Abstract

The aim of the present study is to determine risk factors association with Methicillin-resistant Staphylococcus aureus (MRSA) as compared with methicillin-sensitive Staphylococcus aureus (MSSA) and to compare the minimum inhibitory concentrations (MICs) of vancomycin, teicoplanin, linezolid and erythromycin to MRSA and MSSA. A prospective study of nine months was conducted. The investigation comprised Staphylococcus aureus strains with clinical association that were identified from hospitalized individuals. E-test was used to determine the MIC of vancomycin, teicoplanin, linezolid, and erythromycin (HIMEDIA). A pre-set approach was used to assess risk variables such as immunosuppression, previous hospitalization, surgical technique performed, invasive devices, and antibiotic medication. The study comprised a total of 62 S. aureus strains. Methicillin resistance was found in 40% of S. aureus strains. MRSA was found to be highly linked with risk factors, invasive equipment, past hospitalization, and comorbid illness.
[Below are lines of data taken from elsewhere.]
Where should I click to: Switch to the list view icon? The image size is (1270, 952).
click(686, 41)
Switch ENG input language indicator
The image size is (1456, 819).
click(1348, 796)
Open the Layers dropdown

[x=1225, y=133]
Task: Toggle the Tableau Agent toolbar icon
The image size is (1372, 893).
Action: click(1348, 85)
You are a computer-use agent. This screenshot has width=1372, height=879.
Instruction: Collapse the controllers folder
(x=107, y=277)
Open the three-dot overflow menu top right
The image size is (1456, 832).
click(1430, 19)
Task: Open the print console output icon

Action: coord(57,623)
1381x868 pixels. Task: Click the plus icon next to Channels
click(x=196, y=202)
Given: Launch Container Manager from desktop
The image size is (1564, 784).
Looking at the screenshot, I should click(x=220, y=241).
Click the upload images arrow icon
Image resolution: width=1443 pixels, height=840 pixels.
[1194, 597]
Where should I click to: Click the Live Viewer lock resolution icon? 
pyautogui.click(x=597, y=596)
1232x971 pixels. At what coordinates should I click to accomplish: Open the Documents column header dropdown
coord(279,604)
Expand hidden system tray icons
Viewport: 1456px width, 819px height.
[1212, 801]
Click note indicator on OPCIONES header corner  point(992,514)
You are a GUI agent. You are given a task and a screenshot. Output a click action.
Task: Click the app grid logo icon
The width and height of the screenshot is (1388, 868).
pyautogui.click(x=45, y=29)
Immunosuppression and antimicrobial therapy were found to have a marginally significant relationship. MRSA showed erythromycin resistance in 56 percent of cases, however MSSA showed no resistance. Teicoplanin MIC50 values and mean MIC were reported to be the lowest in vitro against MRSA and MSSA when compared to vancomycin and linezolid. Teicoplanin has not been established to be more effective than vancomycin in terms of clinical and microbiological cure, but it has a better toxicity profile and a lower risk of side effects. Minimizing risk factors and focusing on alternative drugs and infection control methods may help in MRSA infection management.